*WORK TO BE COMPLETED*:
Start with the line that holds "Tủ Rack (346, 2463)". Please copy it and each remaining line below exactly, leaving pictures out.

Recorded data:
====

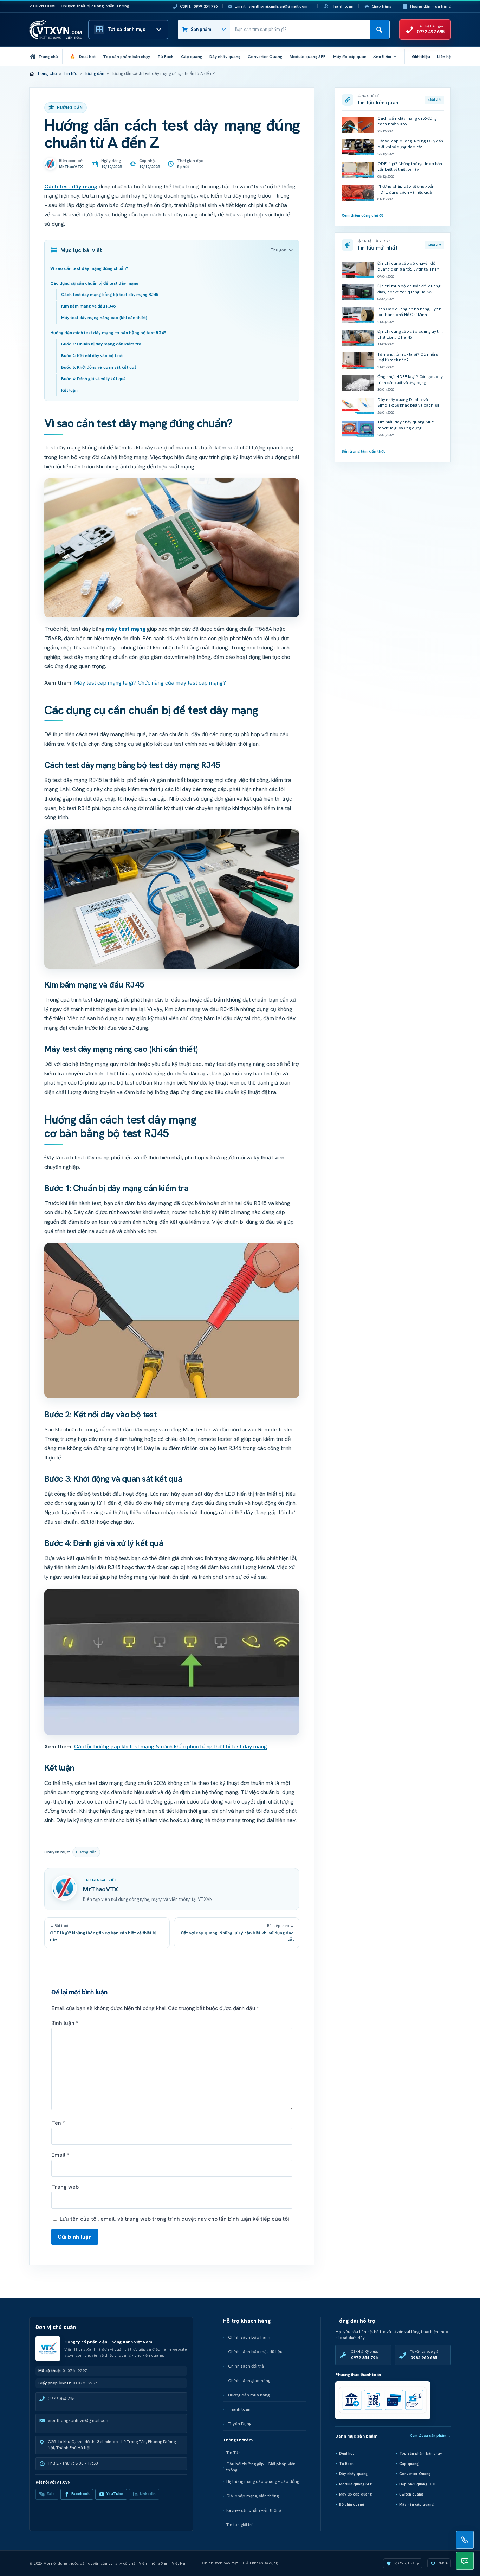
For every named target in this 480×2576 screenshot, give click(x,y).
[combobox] (299, 29)
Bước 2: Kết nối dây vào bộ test (92, 355)
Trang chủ (47, 73)
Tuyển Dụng (239, 2424)
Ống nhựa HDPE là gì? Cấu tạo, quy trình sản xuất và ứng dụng (410, 380)
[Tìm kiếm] (379, 29)
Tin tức (70, 73)
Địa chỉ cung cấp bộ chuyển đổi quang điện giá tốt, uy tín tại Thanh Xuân (409, 269)
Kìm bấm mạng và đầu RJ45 (88, 306)
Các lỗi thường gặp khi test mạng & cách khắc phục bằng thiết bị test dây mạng (170, 1746)
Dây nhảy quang (353, 2473)
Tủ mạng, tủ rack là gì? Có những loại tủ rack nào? (408, 357)
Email (60, 2154)
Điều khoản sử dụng (260, 2563)
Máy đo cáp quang (355, 2494)
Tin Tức (233, 2452)
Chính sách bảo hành (249, 2337)
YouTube (114, 2493)
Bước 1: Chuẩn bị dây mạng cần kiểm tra (101, 344)
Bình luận (64, 2023)
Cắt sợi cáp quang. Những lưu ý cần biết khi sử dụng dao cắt (410, 144)
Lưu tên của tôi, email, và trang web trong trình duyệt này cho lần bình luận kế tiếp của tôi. (175, 2218)
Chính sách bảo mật (220, 2563)
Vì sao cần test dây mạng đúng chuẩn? (89, 268)
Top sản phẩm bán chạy (420, 2453)
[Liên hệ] (465, 2540)
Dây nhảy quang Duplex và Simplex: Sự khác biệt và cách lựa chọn (408, 405)
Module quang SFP (355, 2483)
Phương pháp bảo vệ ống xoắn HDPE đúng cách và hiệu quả (405, 189)
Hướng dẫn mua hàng (430, 6)
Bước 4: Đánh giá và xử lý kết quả (93, 379)
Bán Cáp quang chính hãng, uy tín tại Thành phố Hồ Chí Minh (409, 312)
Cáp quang (409, 2463)
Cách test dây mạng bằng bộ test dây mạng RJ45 (109, 294)
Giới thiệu (421, 56)
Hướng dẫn (94, 73)
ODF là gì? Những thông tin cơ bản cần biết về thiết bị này (409, 167)
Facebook (80, 2493)
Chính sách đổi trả (246, 2366)
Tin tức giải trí (239, 2525)
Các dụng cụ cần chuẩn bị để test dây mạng (94, 283)
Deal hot (346, 2453)
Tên (58, 2123)
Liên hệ (444, 56)
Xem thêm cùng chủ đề (393, 215)
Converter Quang (414, 2473)
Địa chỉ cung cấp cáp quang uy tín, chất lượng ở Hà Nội (410, 334)
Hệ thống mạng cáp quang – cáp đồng (262, 2481)
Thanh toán (342, 6)
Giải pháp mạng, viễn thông (252, 2496)
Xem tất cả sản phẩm (430, 2435)
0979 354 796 (61, 2399)
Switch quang (411, 2494)
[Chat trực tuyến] (465, 2561)
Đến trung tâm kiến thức (393, 451)
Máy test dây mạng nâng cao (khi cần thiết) (104, 318)
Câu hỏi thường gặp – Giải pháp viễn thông (261, 2467)
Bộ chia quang (351, 2504)
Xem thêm (382, 56)
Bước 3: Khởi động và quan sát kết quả (99, 367)
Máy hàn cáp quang (416, 2504)
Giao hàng (382, 6)
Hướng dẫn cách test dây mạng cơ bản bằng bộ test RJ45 (108, 333)
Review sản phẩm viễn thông (253, 2510)
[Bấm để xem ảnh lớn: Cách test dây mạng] (171, 547)
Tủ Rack (346, 2463)
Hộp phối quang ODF (417, 2483)
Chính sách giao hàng (249, 2380)
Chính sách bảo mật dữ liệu (255, 2352)
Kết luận (69, 390)
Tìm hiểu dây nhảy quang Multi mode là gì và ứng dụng (406, 425)
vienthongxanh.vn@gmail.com (79, 2420)
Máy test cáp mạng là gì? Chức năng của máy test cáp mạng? (150, 682)
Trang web (65, 2186)
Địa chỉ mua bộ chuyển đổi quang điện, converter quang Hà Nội (408, 289)
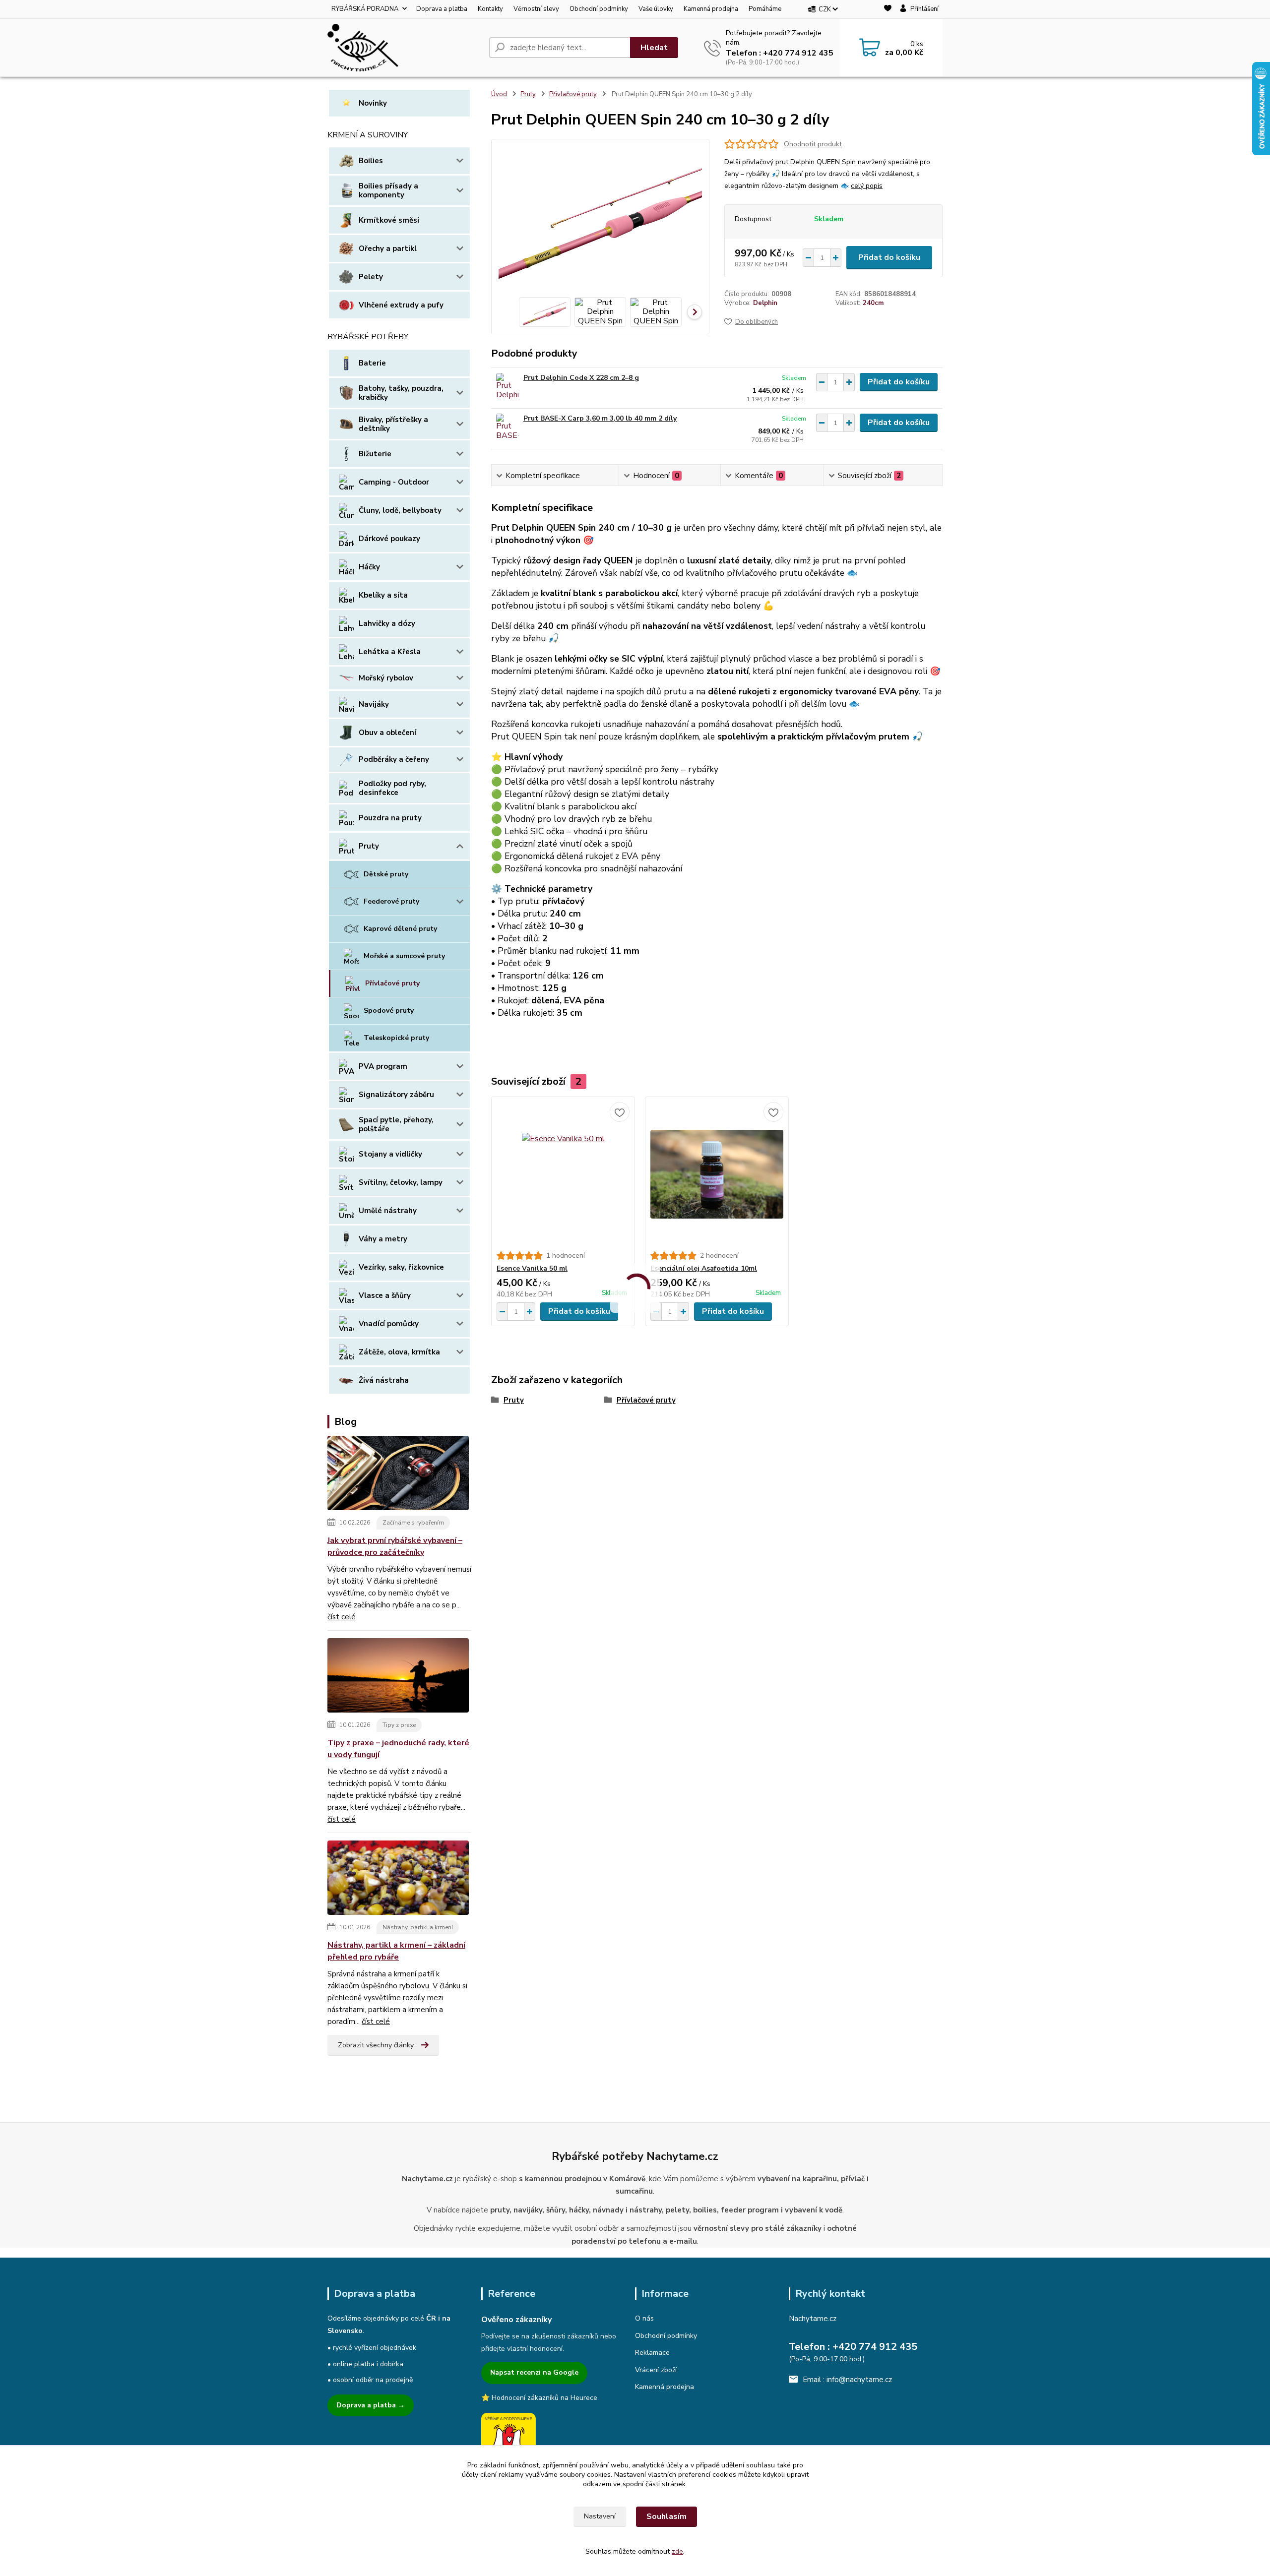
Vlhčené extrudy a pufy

====

*ANSWER BELOW*:
Tủ Rack (346, 2463)
Hộp phối quang ODF (417, 2483)
Chính sách giao hàng (249, 2380)
Chính sách bảo mật dữ liệu (255, 2352)
Kết luận (69, 390)
Tìm hiểu dây nhảy quang Multi mode là gì và ứng dụng (406, 425)
vienthongxanh.vn@gmail.com (79, 2420)
Máy test cáp mạng là gì? Chức năng của máy test cáp mạng? (150, 682)
Trang web (65, 2186)
Địa chỉ mua bộ chuyển đổi quang điện, converter quang Hà Nội (408, 289)
Vlhčené extrudy a pufy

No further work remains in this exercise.